▶ Extracted text:
Similarly, the simple experiment of tossing a ball from the deck
of a moving ship will convince any one that the ball partakes of
the motion of the ship, so that it can be manipulated precisely
as if the manipulator were standing on the earth. In short,
every-day experience gives us illustrations of what might be
called compound motion, which makes it seem altogether plausible
that, if the earth is in motion, objects at its surface will
partake of that motion in a way that does not interfere with any
other movements to which they may be subjected. As the Copernican
doctrine made its way, this idea of compound motion naturally
received more and more attention, and such experiments as those
of Galileo prepared the way for a new interpretation of the
mechanical principles involved.

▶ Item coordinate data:

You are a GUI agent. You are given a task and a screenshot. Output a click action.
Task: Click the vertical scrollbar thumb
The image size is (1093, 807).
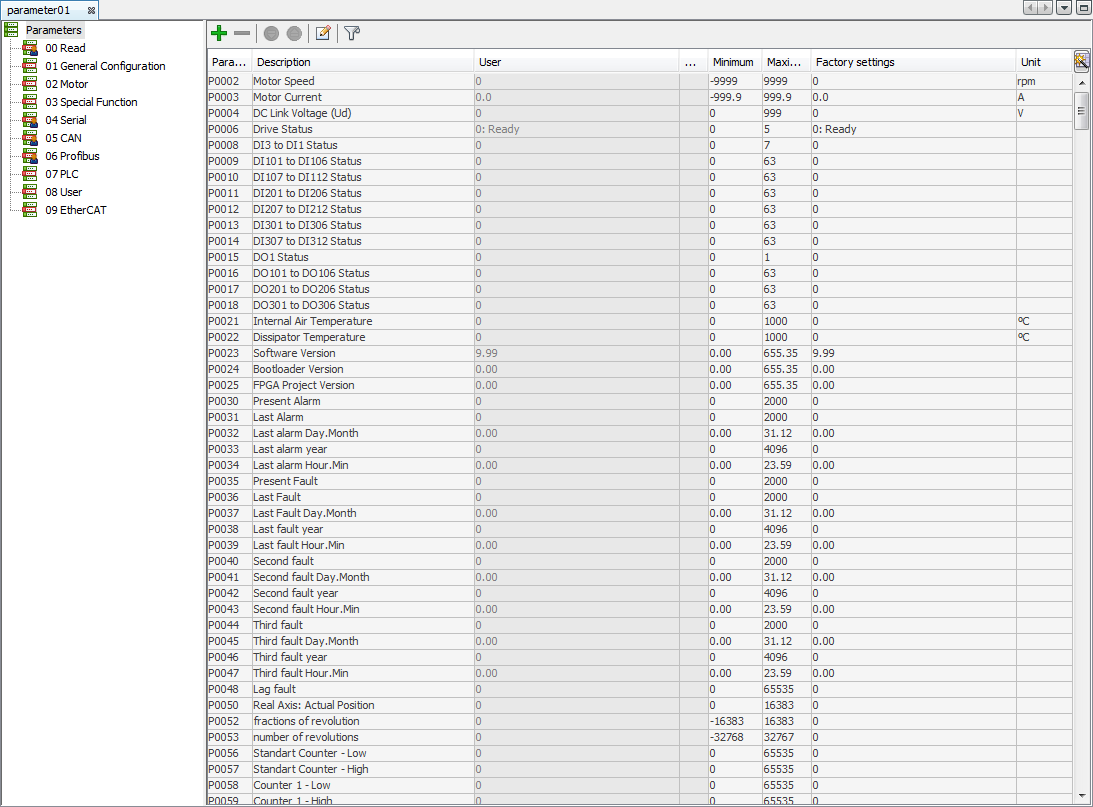(x=1081, y=110)
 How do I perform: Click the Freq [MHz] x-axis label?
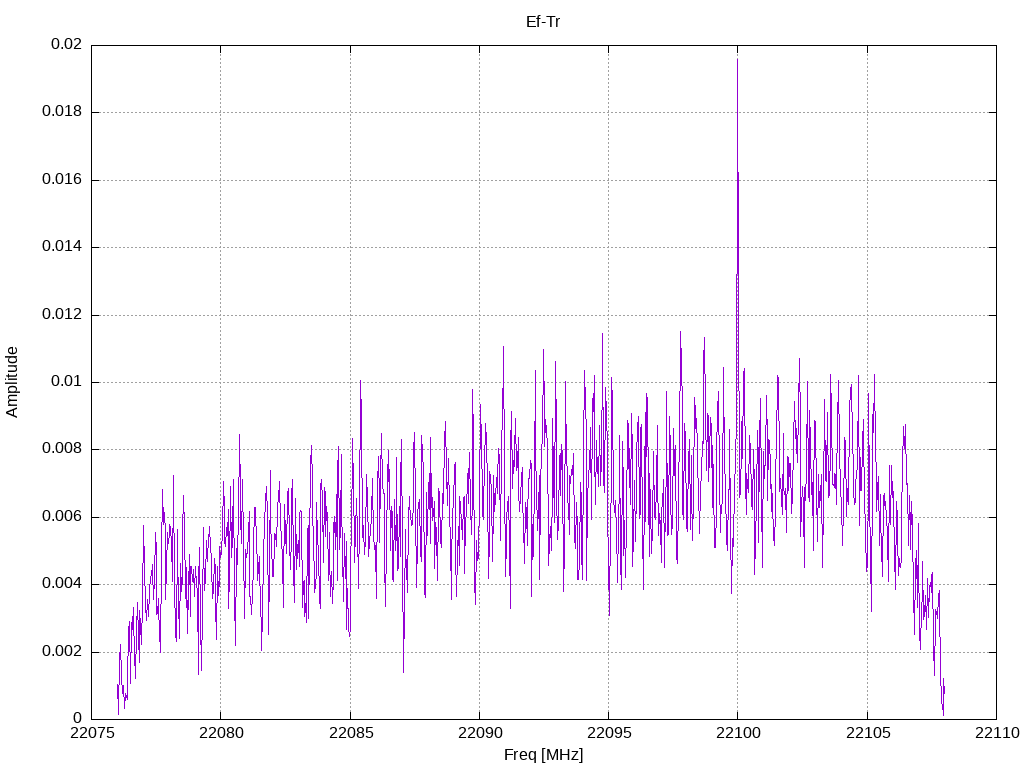point(543,755)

▶ Exercise 1: According to the passage on compound motion, what happens to a ball tossed from the deck of a moving ship?
▶ Exercise 2: In the passage on compound motion, why does it seem plausible that objects at the earth's surface would share the earth's motion without interference?
▶ Exercise 3: Reproduce the passage on compound motion from "Similarly, the simple" to "mechanical principles involved.".

▶ Complete output 1: The ball partakes of the motion of the ship, so it can be manipulated precisely as if the manipulator were standing on the earth.

▶ Complete output 2: Everyday experience, such as tossing a ball from the deck of a moving ship, gives illustrations of compound motion. These make it seem altogether plausible that, if the earth is in motion, objects at its surface partake of that motion in a way that does not interfere with their other movements.

▶ Complete output 3:
Similarly, the simple experiment of tossing a ball from the deck
of a moving ship will convince any one that the ball partakes of
the motion of the ship, so that it can be manipulated precisely
as if the manipulator were standing on the earth. In short,
every-day experience gives us illustrations of what might be
called compound motion, which makes it seem altogether plausible
that, if the earth is in motion, objects at its surface will
partake of that motion in a way that does not interfere with any
other movements to which they may be subjected. As the Copernican
doctrine made its way, this idea of compound motion naturally
received more and more attention, and such experiments as those
of Galileo prepared the way for a new interpretation of the
mechanical principles involved.